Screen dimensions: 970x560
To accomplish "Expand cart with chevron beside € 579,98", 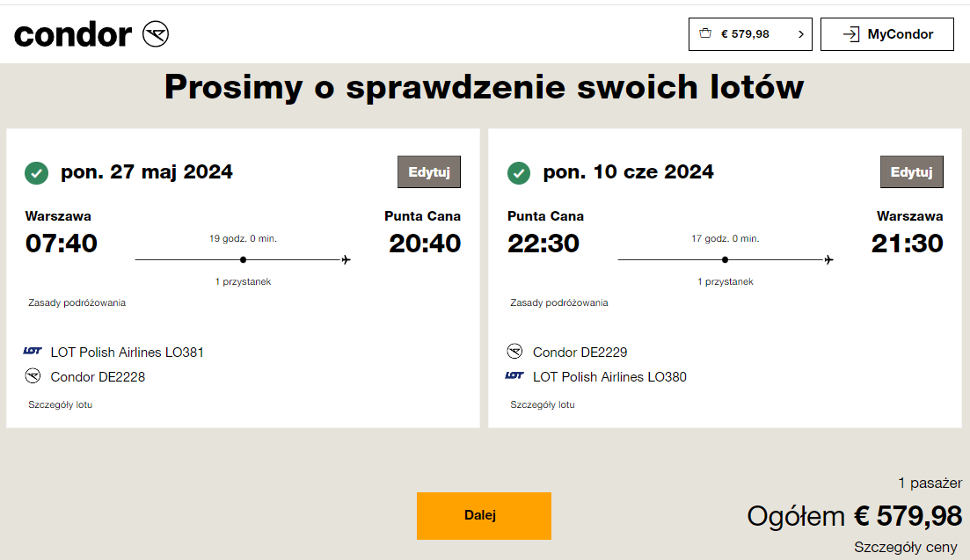I will click(x=800, y=34).
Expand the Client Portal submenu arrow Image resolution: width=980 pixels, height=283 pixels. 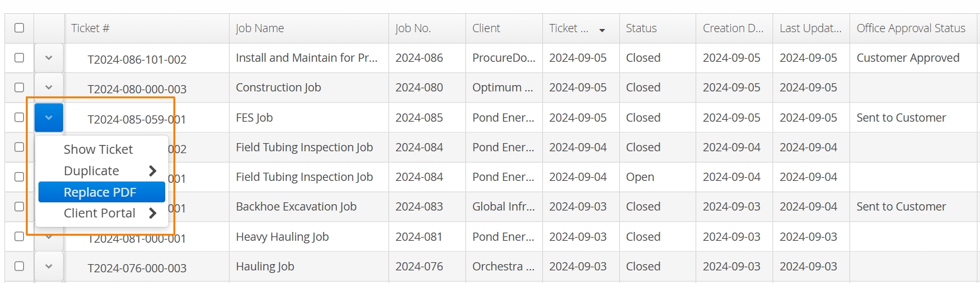pos(152,213)
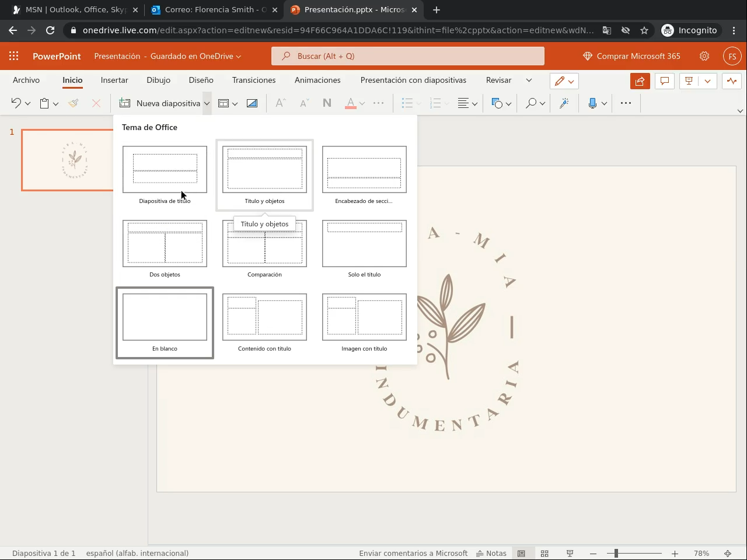Click the fit slide to window icon
Screen dimensions: 747x560
(728, 553)
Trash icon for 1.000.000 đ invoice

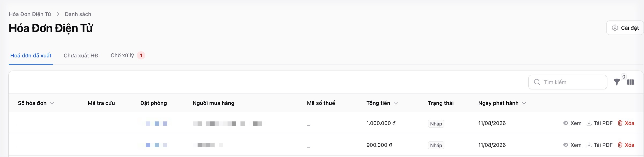tap(620, 123)
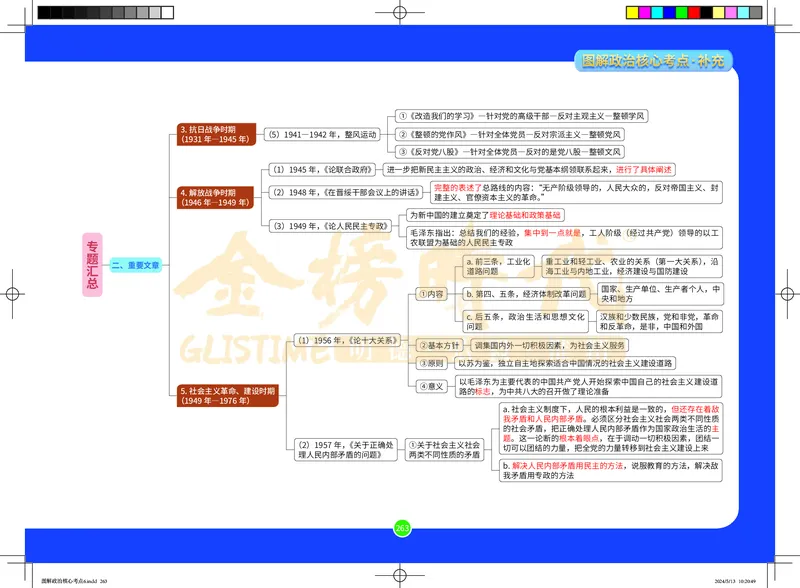This screenshot has width=800, height=588.
Task: Expand the "3. 抗日战争时期" branch node
Action: 216,135
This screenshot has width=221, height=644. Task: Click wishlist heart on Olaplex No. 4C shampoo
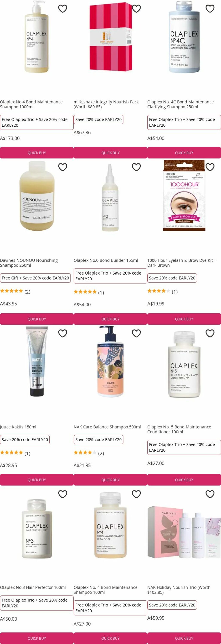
^^^^^^^^
Transcribe exactly the lines that go from the one holding "Trash icon for 1.000.000 đ invoice" through the last line of the entries, both included, and nothing besides them. Do not include any pictures.

Trash icon for 1.000.000 đ invoice

tap(620, 123)
This screenshot has width=800, height=588.
Task: Expand the "3. 抗日战争时期" branch node
Action: 216,135
This screenshot has width=221, height=644. Task: Click wishlist heart on Olaplex No. 4C shampoo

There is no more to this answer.